When we assign something to a variable having a primitive type, we are assigning a value.
int x = 1234;
Pretty obviously the memory location set aside for x by the JVM will contain the value 1234 after that statement.
But what happens in the case of class types?
Customer c = new Customer ("John", "Smith", "ABC123");
Objects are constructed in a large area of memory reserved by the JVM which is called the "heap". The JVM knows where it has put each object in the heap but it will not tell us. This is to avoid the kinds of difficulties that C++ and other programmers got into in the past because they were allowed to do arithmetic on the addresses of objects and poke around in them however they liked. (People coming from C++ to Java, as I did myself, may well find this very frustrating at first. Believe me, it is for your own good and eventually you will come to realise the benefits.)
The JVM makes up a ticket number by which to refer to each object. In Java these ticket numbers are called references. C/C++ programmers might tell you they are just pointers by a different name. Maybe they are, but that is irrelevant.
In the example above where we have created a Customer object, what we have assigned to the variable c is in fact the JVM's reference to the object, so that when we use c the JVM knows where to find the corresponding object.
It is really important to remember this: base type variables hold values but class type variables hold references (to objects). (And later on, interface and enum type variables also hold references.) The reason why this is important can be seen by considering the next example:
Person p = new Person ("Fred");
Person q = p; // Still only 1 object... p & q both refer to it now
Contrast with base type assignment!
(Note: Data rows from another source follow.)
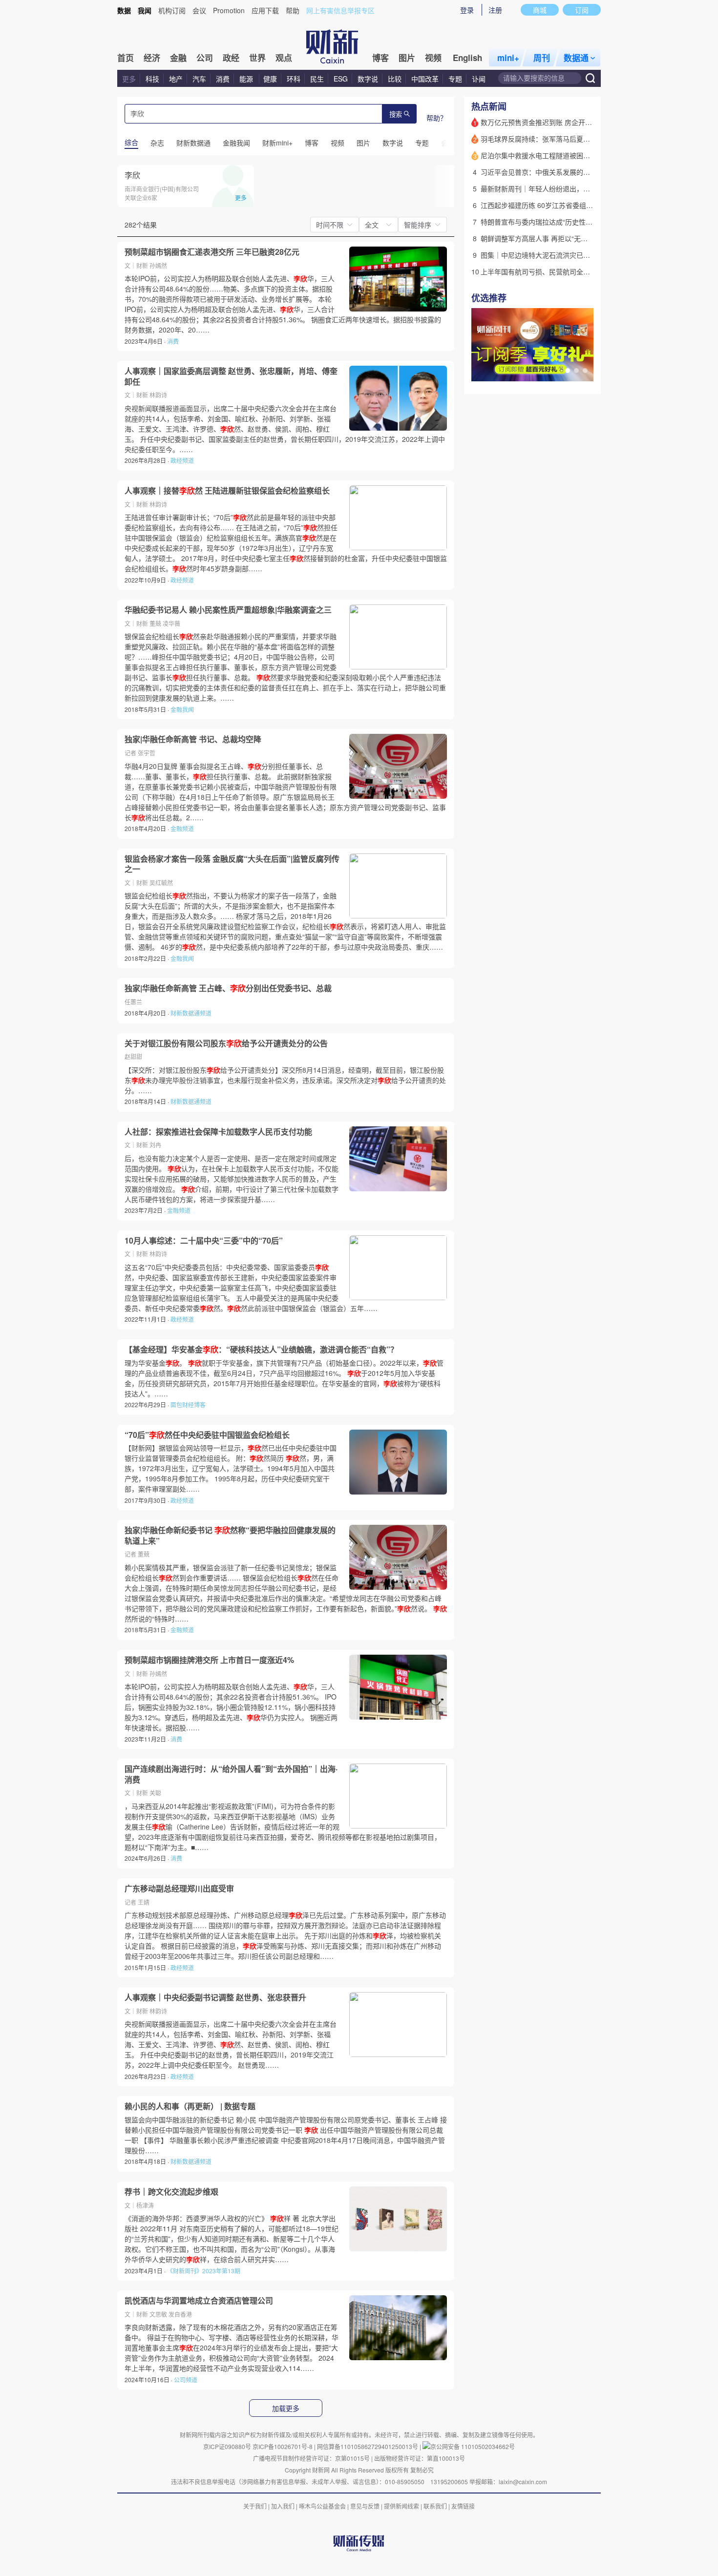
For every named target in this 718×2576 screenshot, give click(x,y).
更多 (129, 78)
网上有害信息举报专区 (340, 10)
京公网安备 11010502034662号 (472, 2446)
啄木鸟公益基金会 (323, 2506)
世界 (257, 57)
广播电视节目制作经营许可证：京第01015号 (311, 2458)
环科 (293, 78)
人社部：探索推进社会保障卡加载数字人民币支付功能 (218, 1131)
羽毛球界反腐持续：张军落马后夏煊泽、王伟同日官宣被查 (569, 139)
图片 (407, 57)
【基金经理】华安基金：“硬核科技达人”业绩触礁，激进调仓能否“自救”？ (261, 1349)
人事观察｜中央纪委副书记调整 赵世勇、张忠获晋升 (215, 1997)
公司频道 (185, 2379)
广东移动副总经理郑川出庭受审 (179, 1888)
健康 (270, 78)
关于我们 (255, 2506)
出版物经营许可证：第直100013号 (419, 2458)
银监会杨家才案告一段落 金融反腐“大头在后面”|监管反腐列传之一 (232, 863)
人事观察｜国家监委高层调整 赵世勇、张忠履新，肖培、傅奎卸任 (231, 376)
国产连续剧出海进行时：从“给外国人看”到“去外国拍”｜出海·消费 (231, 1774)
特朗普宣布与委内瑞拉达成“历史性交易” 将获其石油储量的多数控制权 (587, 222)
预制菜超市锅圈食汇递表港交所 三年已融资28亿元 (212, 252)
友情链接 (463, 2506)
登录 (467, 10)
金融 (178, 57)
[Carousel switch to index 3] (585, 370)
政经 (231, 57)
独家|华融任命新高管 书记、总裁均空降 (193, 739)
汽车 (199, 78)
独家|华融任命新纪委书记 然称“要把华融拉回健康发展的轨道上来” (230, 1535)
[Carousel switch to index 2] (576, 370)
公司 (204, 57)
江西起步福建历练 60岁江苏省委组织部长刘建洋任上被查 (568, 205)
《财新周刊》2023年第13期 (203, 2270)
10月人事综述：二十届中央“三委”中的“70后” (204, 1240)
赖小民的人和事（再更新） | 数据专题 (190, 2106)
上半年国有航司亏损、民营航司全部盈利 (542, 271)
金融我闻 (182, 709)
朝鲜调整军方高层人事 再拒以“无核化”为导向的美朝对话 (566, 238)
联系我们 (435, 2506)
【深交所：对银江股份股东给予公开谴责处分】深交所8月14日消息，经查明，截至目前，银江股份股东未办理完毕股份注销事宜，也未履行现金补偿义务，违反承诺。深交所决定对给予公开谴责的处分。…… (285, 1080)
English (467, 57)
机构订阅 (172, 10)
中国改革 (425, 78)
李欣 (132, 175)
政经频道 (182, 460)
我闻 (144, 10)
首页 (125, 57)
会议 (199, 10)
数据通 (576, 57)
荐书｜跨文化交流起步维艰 (171, 2191)
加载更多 (285, 2408)
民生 (317, 78)
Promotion (229, 10)
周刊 (541, 57)
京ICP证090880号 (227, 2446)
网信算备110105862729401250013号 (368, 2446)
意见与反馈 (365, 2506)
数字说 (368, 78)
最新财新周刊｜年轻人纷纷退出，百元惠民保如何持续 (563, 188)
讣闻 (479, 78)
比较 (394, 78)
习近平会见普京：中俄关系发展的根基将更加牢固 (556, 172)
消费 (223, 78)
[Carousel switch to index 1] (567, 370)
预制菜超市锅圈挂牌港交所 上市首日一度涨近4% (209, 1660)
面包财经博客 (188, 1404)
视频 (433, 57)
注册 (495, 10)
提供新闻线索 (401, 2506)
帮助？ (436, 118)
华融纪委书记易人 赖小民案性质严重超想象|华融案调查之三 (228, 609)
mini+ (508, 57)
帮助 (292, 10)
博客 (380, 57)
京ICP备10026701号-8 (283, 2446)
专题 (455, 78)
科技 (152, 78)
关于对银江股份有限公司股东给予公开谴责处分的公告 (226, 1043)
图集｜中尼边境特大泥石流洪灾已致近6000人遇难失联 (564, 255)
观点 (283, 57)
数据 (124, 10)
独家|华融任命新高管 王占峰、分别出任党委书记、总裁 (228, 988)
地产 (176, 78)
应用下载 (265, 10)
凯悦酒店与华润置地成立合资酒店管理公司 (199, 2300)
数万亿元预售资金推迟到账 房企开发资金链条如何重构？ (567, 122)
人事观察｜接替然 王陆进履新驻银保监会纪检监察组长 (227, 490)
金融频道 (182, 828)
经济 (152, 57)
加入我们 (283, 2506)
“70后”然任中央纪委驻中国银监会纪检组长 (207, 1435)
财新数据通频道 (190, 1013)
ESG (341, 78)
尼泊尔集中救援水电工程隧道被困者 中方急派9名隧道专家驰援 (576, 155)
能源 (247, 78)
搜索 (395, 114)
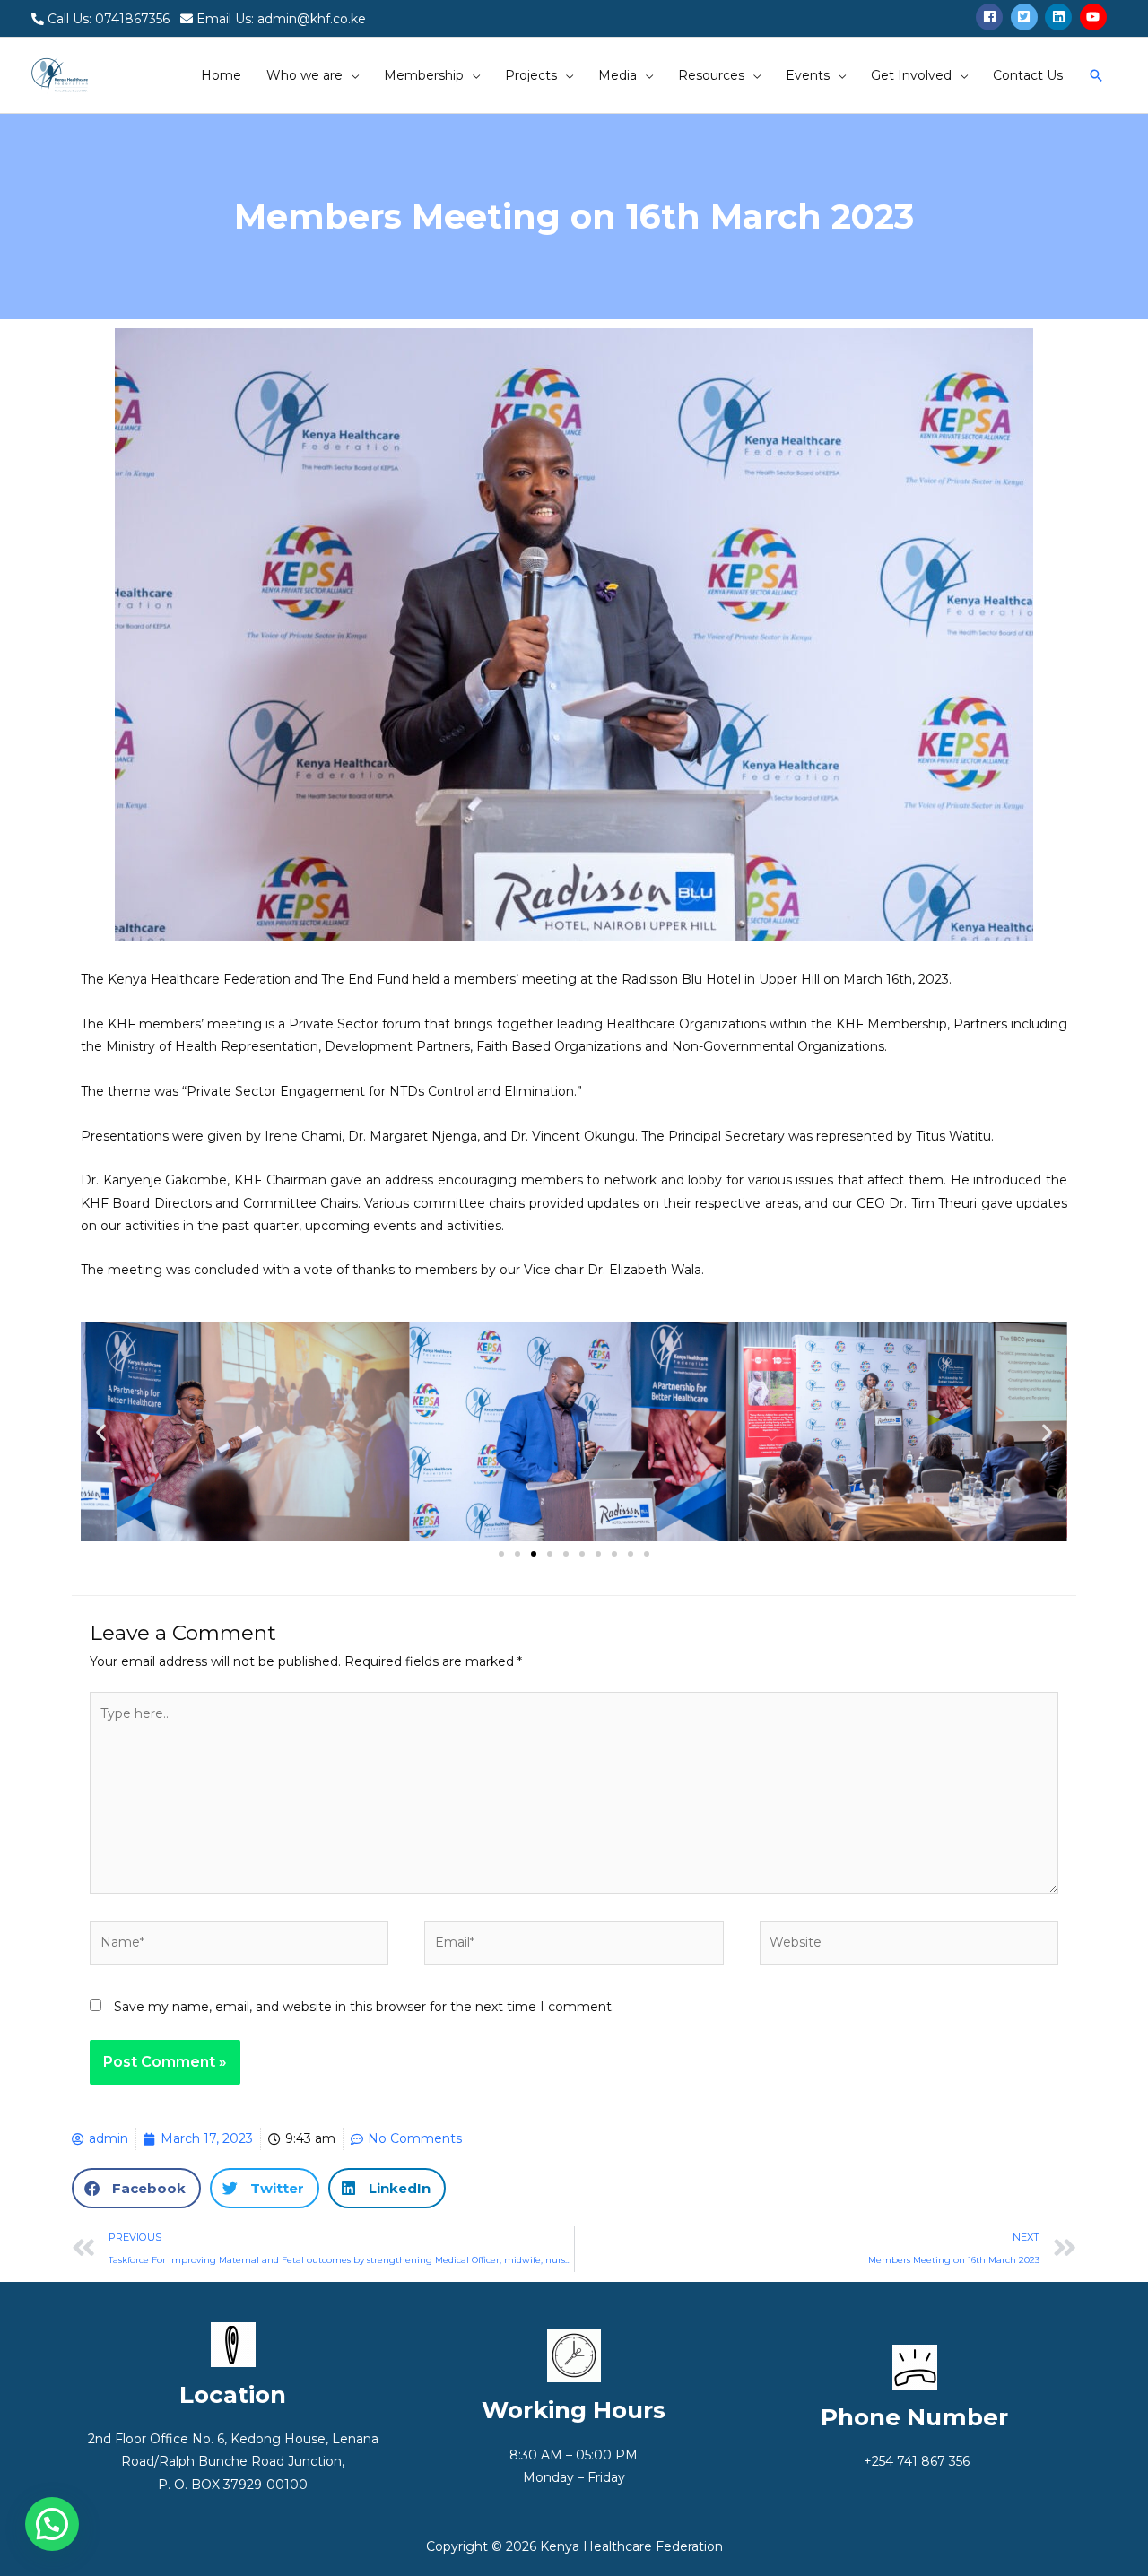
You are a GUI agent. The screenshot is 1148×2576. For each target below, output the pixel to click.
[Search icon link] (1096, 75)
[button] (101, 1431)
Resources (711, 75)
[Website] (909, 1947)
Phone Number (914, 2417)
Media (617, 75)
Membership (424, 75)
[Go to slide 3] (533, 1554)
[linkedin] (1060, 17)
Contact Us (1028, 75)
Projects (531, 75)
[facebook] (991, 17)
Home (221, 75)
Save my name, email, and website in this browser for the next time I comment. (364, 2007)
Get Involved (911, 75)
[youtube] (1095, 17)
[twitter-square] (1026, 17)
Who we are (304, 75)
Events (808, 75)
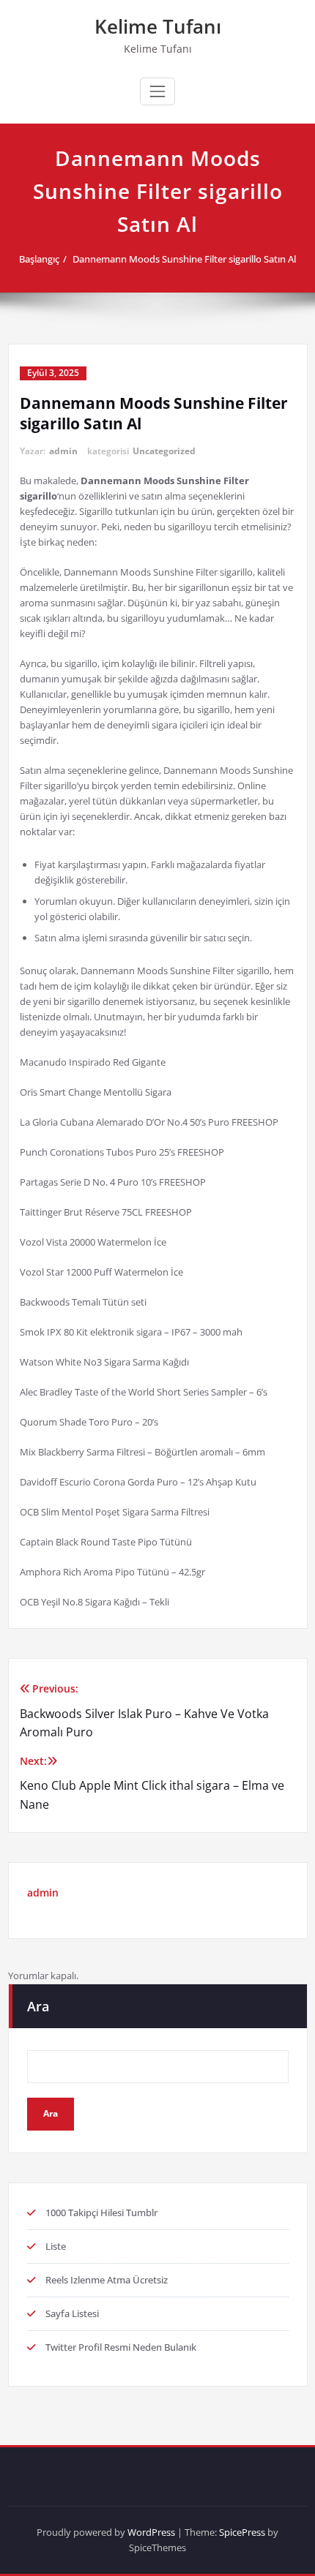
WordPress (151, 2532)
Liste (55, 2246)
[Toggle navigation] (157, 91)
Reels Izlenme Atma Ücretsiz (106, 2279)
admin (63, 451)
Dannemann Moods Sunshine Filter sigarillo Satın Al (184, 258)
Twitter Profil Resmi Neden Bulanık (120, 2347)
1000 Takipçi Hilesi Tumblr (101, 2212)
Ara (38, 2006)
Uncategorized (164, 451)
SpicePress (242, 2532)
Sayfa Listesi (72, 2313)
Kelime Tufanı (157, 26)
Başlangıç (39, 258)
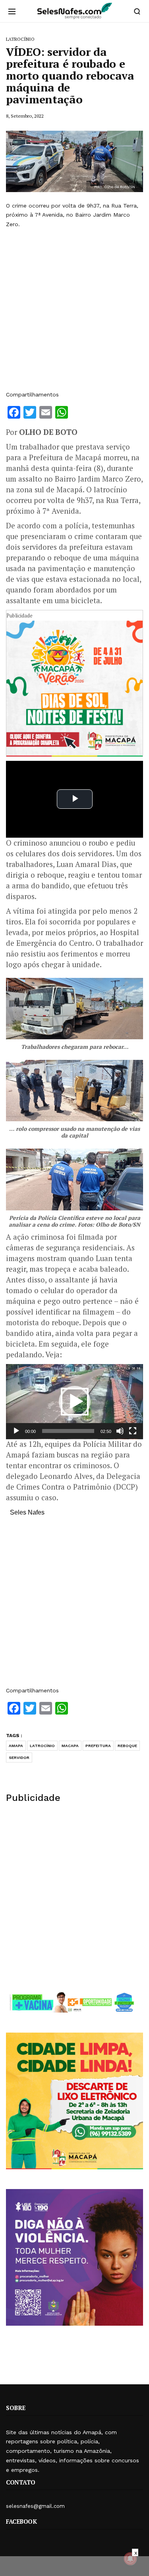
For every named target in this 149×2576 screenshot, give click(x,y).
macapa (70, 1745)
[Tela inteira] (133, 1431)
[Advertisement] (74, 309)
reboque (127, 1745)
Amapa (16, 1745)
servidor (19, 1757)
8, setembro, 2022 (25, 116)
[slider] (68, 1431)
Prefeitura (98, 1745)
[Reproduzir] (16, 1431)
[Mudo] (120, 1431)
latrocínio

Assignments and copying of objects or complete arrays have to be considered carefully in terms of references.
Arguments to methods use the same rule: pass the value for base types, pass the reference for objects & arrays. Inside a method a copy of the passed value/reference is worked on so it doesn't affect the original. But using the reference to work on a part of an object or array does affect the original.
void changeInt (int x)
{
while (x > 0) System.out.println (x--);
}
doesn't affect the original x, only a local copy.
void changePoint (Point p)
{
while (p.x > 0) System.out.println (p.x--);
}
does affect the x field of the original object.
Obvious? A reason to make p.x private?
null is a special value for a class variable that does not currently hold a reference to an object. When a class type field is declared but not initialised it is in fact given the null reference:
private Customer c;
You can also explicitly assign the null reference and test for it:
customer1 = null; // Will enable garbage collection if there is no other reference to the object
if (null == customer2)
{
// ... whatever
}
Some methods in the API say they will return null in certain circumstances, so you need to test for that after calling any of them.
An object may be constructed with a local reference which goes out of scope but as long as there are still references to the object it will not be destroyed. Eg,
public MyClass someProcess (int a)
{
int b = myMethod (a); // Local int
MyClass mo = new MyClass (b); // Local reference
return mo; // Caller gets copy of reference
}
After this, b and mo go out of scope and are tidied up but the returned reference (if the caller assigns it to something) ensures the object survives.